Break It 'Til You Make It: Building the Self-Improving Stack for AI Agents

00:00:00.000 | Hey, everyone. My name is Aparna. I'm one of the founders of Arise, and today we're going to talk

00:00:06.680 | about agent evaluation. At Arise, we build development tools to help teams build agents

00:00:12.520 | and take them all the way to production. We focus on everything from evaluation to

00:00:18.360 | observability, monitoring, and tracing your application so you can see every single step

00:00:24.240 | that your application took. Let me tell you a little bit about why we got into this, and then

00:00:29.140 | I'll jump into some concrete tips about how we think about evaluating agents. First, building

00:00:35.640 | agents is incredibly hard. There is a lot of iteration that goes on at the prompt level, at

00:00:40.580 | the model level, at iterating on the different tool call definitions. For a lot of teams, this is what

00:00:47.460 | their experience looks like. They're in an Excel sheet. They're swapping out different prompts.
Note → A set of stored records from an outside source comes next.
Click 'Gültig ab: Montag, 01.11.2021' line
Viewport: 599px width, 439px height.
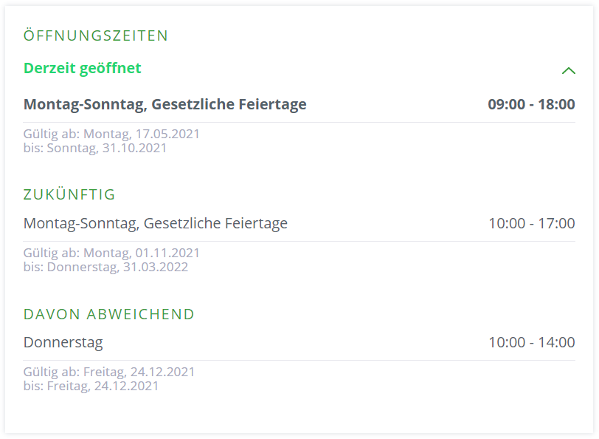point(111,253)
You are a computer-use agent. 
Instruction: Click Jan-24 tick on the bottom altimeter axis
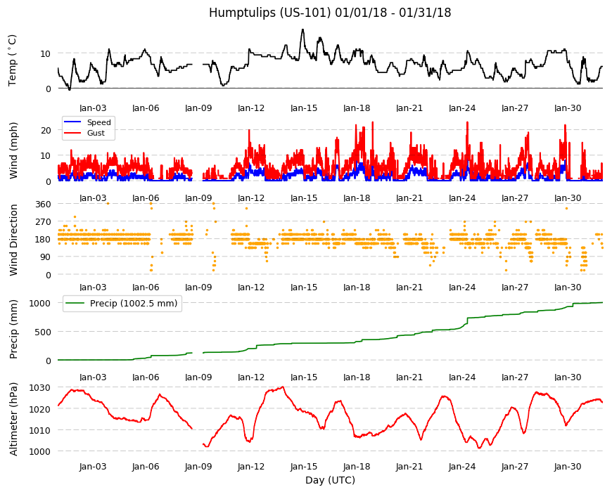462,467
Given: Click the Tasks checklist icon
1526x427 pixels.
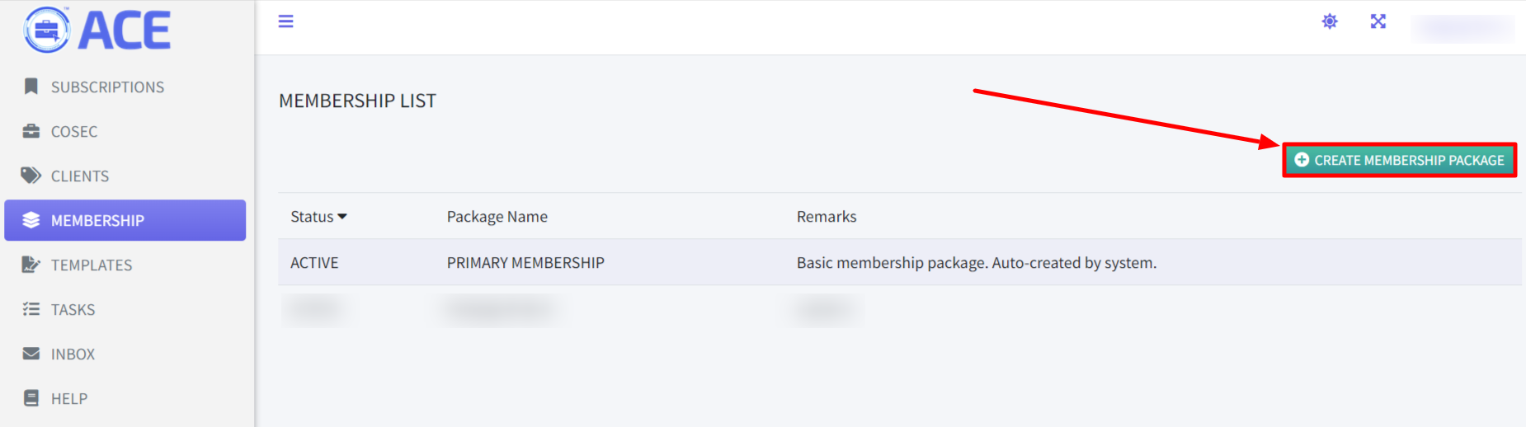Looking at the screenshot, I should tap(31, 309).

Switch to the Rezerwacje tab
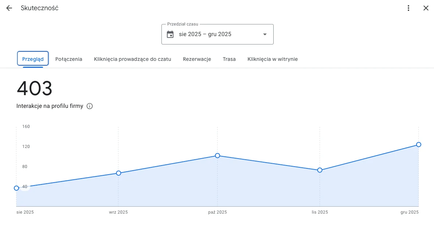[197, 59]
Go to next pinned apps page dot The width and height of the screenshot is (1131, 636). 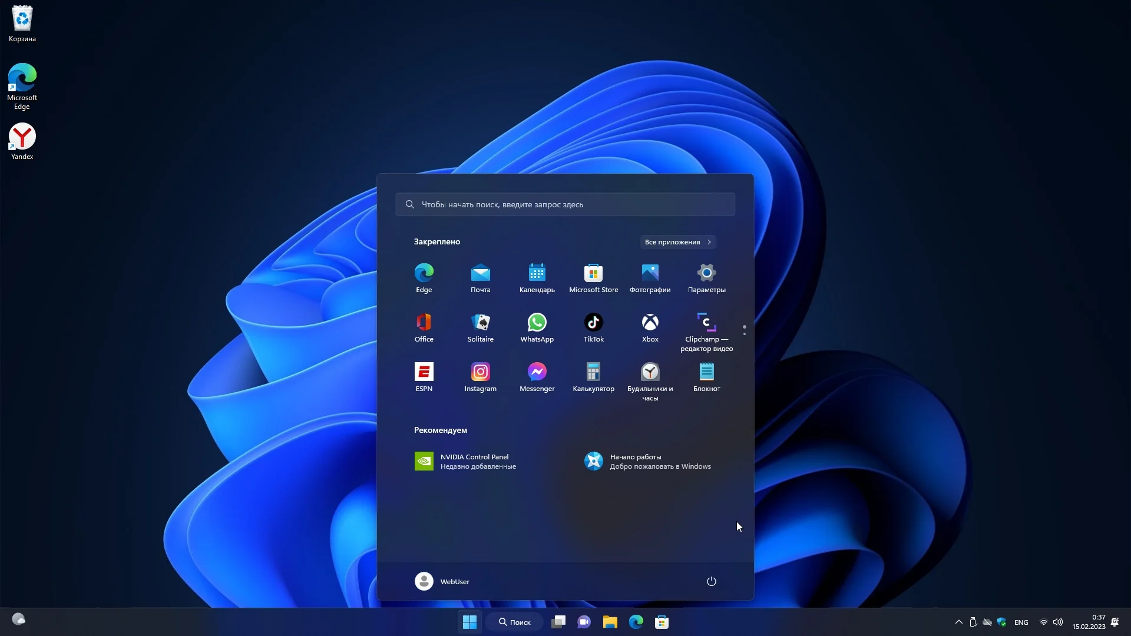coord(745,334)
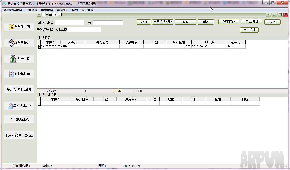The height and width of the screenshot is (170, 290).
Task: Open 交费统计 statistics
Action: (249, 30)
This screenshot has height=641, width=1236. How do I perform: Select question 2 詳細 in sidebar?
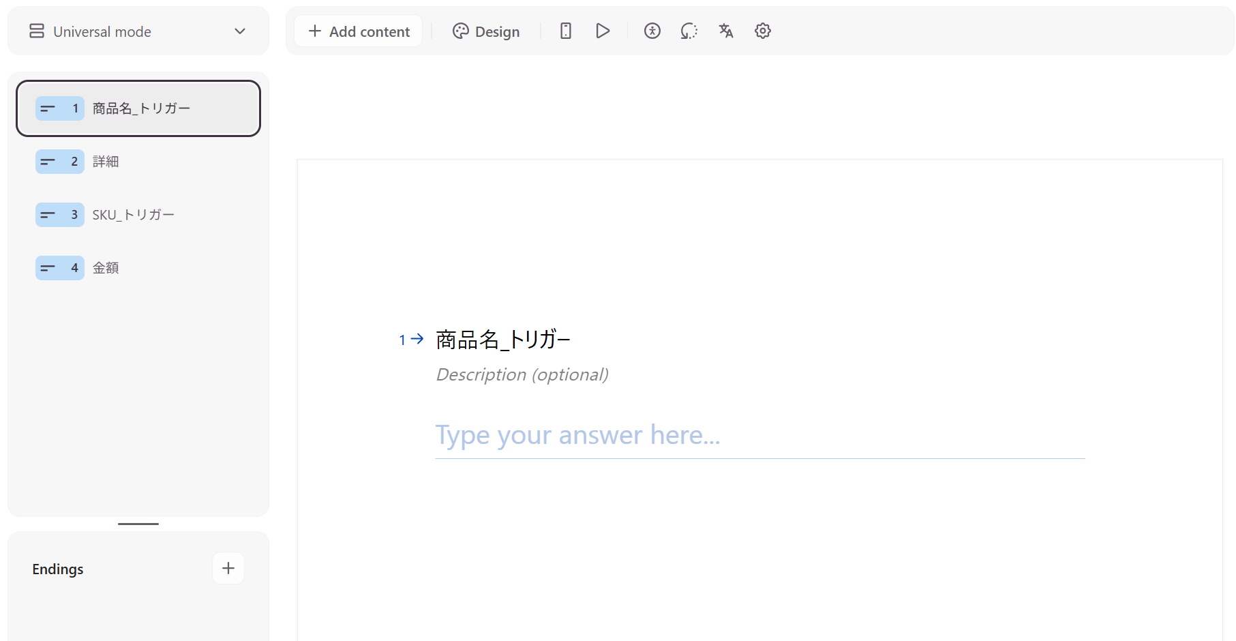point(106,162)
00:00:52.980 | They're trying to figure out, did one prompt give them a better output

00:00:58.280 | than another prompt. Often, a lot of this is just based off of how it felt on a couple different

00:01:04.120 | examples, and then they go live into production with that prompt. Part of this is that it's

00:01:10.600 | pretty difficult to actually systematically track where is this new prompt doing better than your

00:01:17.900 | previous prompts? Where is this model doing better? And it's hard to actually include other people,

00:01:23.320 | people, especially if you have your product managers or your SMEs, actually a part of this iterative

00:01:28.580 | evaluation-driven process to how you actually want to think about improving your application.

00:01:34.760 | And so it's hard to consistently figure out what makes your agent better. And it doesn't get easier

00:01:42.840 | once you actually deploy into production. It's pretty hard to understand, well, where's the bottlenecks in my

00:01:47.880 | application? Is there a specific sub-agent or tool call that is kind of consistently creating

00:01:56.680 | poor responses? How do I want to actually identify those bottlenecks? And then what do I actually need

00:02:02.120 | to do to go fix it? And so today, I'm going to be diving into a little bit of the different components

00:02:07.800 | of how I think about agent evaluations. We're going to talk about some of the most common components,

00:02:12.760 | which is evaluating at the tool call level, taking that one step further, going all the way to the

00:02:19.000 | trajectory and looking at, did it actually maybe across an entire trace or did it actually call,

00:02:26.600 | for example, all the tool calls in the right order? We're going to then not only look across the single

00:02:31.080 | trace, but then across multi-turn conversations. Because these interactions are no longer just kind of a

00:02:37.800 | a single-turn experience. They're often multi-turn, keeping track of what happened in the previous

00:02:42.280 | interaction and keeping that in mind as context for the next turn of the conversation. So we're

00:02:49.320 | going to talk a little bit about that. And then I'm going to jump into kind of a, you know, approach

00:02:54.120 | that we've been really excited about, which is how do we get these agents to self-improve? And that

00:02:58.600 | starts with not just thinking about the agent improving, but also your evals consistently improving.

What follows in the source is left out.